Text and element location data:
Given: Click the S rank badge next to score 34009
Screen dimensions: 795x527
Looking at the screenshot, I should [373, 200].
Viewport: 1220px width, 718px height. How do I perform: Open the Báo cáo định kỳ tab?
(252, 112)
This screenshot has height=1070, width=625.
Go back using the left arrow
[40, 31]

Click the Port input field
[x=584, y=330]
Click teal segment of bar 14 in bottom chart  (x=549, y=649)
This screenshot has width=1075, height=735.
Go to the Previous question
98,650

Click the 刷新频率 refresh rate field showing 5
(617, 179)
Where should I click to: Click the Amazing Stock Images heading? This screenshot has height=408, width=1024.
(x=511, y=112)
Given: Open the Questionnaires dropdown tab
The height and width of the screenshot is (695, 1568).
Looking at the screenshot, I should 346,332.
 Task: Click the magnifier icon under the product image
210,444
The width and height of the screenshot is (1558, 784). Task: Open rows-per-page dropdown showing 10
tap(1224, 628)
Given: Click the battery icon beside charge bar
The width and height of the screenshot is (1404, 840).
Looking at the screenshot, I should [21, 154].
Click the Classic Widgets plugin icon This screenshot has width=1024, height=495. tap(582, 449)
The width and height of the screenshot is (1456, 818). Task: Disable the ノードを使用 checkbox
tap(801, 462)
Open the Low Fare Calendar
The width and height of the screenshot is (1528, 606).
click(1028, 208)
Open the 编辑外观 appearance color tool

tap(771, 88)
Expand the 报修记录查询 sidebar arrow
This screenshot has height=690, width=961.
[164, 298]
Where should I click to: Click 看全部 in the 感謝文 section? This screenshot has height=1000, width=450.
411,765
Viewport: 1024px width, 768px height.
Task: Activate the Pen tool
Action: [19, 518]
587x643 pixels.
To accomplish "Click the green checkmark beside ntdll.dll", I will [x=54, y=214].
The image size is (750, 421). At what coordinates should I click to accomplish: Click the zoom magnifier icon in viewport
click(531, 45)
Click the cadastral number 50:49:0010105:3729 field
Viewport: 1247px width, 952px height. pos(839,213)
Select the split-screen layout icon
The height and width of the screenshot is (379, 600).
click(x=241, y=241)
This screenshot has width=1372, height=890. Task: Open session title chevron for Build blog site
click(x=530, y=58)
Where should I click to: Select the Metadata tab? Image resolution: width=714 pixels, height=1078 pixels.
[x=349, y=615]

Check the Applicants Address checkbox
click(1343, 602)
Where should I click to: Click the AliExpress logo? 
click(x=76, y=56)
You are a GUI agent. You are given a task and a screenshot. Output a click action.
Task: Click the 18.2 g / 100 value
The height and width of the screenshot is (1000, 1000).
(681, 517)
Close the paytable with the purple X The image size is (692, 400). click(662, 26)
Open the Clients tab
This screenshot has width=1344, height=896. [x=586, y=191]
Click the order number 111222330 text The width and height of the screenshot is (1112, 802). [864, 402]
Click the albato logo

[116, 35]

WORK REQUIRED
Rewrite every line of the data above as a Markdown table with the columns Row and Line, numbering the rows in order. Omit blank lines.

SOLVED EXERCISE
| Row | Line |
|---|---|
| 1 | Given: Click the S rank badge next to score 34009 |
| 2 | Screen dimensions: 795x527 |
| 3 | Looking at the screenshot, I should [373, 200]. |
| 4 | Viewport: 1220px width, 718px height. How do I perform: Open the Báo cáo định kỳ tab? |
| 5 | (252, 112) |
| 6 | This screenshot has height=1070, width=625. |
| 7 | Go back using the left arrow |
| 8 | [40, 31] |
| 9 | Click the Port input field |
| 10 | [x=584, y=330] |
| 11 | Click teal segment of bar 14 in bottom chart  (x=549, y=649) |
| 12 | This screenshot has width=1075, height=735. |
| 13 | Go to the Previous question |
| 14 | 98,650 |
| 15 | Click the 刷新频率 refresh rate field showing 5 |
| 16 | (617, 179) |
| 17 | Where should I click to: Click the Amazing Stock Images heading? This screenshot has height=408, width=1024. |
| 18 | (x=511, y=112) |
| 19 | Given: Open the Questionnaires dropdown tab |
| 20 | The height and width of the screenshot is (695, 1568). |
| 21 | Looking at the screenshot, I should 346,332. |
| 22 |  Task: Click the magnifier icon under the product image |
| 23 | 210,444 |
| 24 | The width and height of the screenshot is (1558, 784). Task: Open rows-per-page dropdown showing 10 |
| 25 | tap(1224, 628) |
| 26 | Given: Click the battery icon beside charge bar |
| 27 | The width and height of the screenshot is (1404, 840). |
| 28 | Looking at the screenshot, I should [21, 154]. |
| 29 | Click the Classic Widgets plugin icon This screenshot has width=1024, height=495. tap(582, 449) |
| 30 | The width and height of the screenshot is (1456, 818). Task: Disable the ノードを使用 checkbox |
| 31 | tap(801, 462) |
| 32 | Open the Low Fare Calendar |
| 33 | The width and height of the screenshot is (1528, 606). |
| 34 | click(1028, 208) |
| 35 | Open the 编辑外观 appearance color tool |
| 36 | tap(771, 88) |
| 37 | Expand the 报修记录查询 sidebar arrow |
| 38 | This screenshot has height=690, width=961. |
| 39 | [164, 298] |
| 40 | Where should I click to: Click 看全部 in the 感謝文 section? This screenshot has height=1000, width=450. |
| 41 | 411,765 |
| 42 | Viewport: 1024px width, 768px height. |
| 43 | Task: Activate the Pen tool |
| 44 | Action: [19, 518] |
| 45 | 587x643 pixels. |
| 46 | To accomplish "Click the green checkmark beside ntdll.dll", I will [x=54, y=214]. |
| 47 | The image size is (750, 421). At what coordinates should I click to accomplish: Click the zoom magnifier icon in viewport |
| 48 | click(531, 45) |
| 49 | Click the cadastral number 50:49:0010105:3729 field |
| 50 | Viewport: 1247px width, 952px height. pos(839,213) |
| 51 | Select the split-screen layout icon |
| 52 | The height and width of the screenshot is (379, 600). |
| 53 | click(x=241, y=241) |
| 54 | This screenshot has width=1372, height=890. Task: Open session title chevron for Build blog site |
| 55 | click(x=530, y=58) |
| 56 | Where should I click to: Select the Metadata tab? Image resolution: width=714 pixels, height=1078 pixels. |
| 57 | [x=349, y=615] |
| 58 | Check the Applicants Address checkbox |
| 59 | click(1343, 602) |
| 60 | Where should I click to: Click the AliExpress logo?  |
| 61 | click(x=76, y=56) |
| 62 | You are a GUI agent. You are given a task and a screenshot. Output a click action. |
| 63 | Task: Click the 18.2 g / 100 value |
| 64 | The height and width of the screenshot is (1000, 1000). |
| 65 | (681, 517) |
| 66 | Close the paytable with the purple X The image size is (692, 400). click(662, 26) |
| 67 | Open the Clients tab |
| 68 | This screenshot has width=1344, height=896. [x=586, y=191] |
| 69 | Click the order number 111222330 text The width and height of the screenshot is (1112, 802). [864, 402] |
| 70 | Click the albato logo |
| 71 | [116, 35] |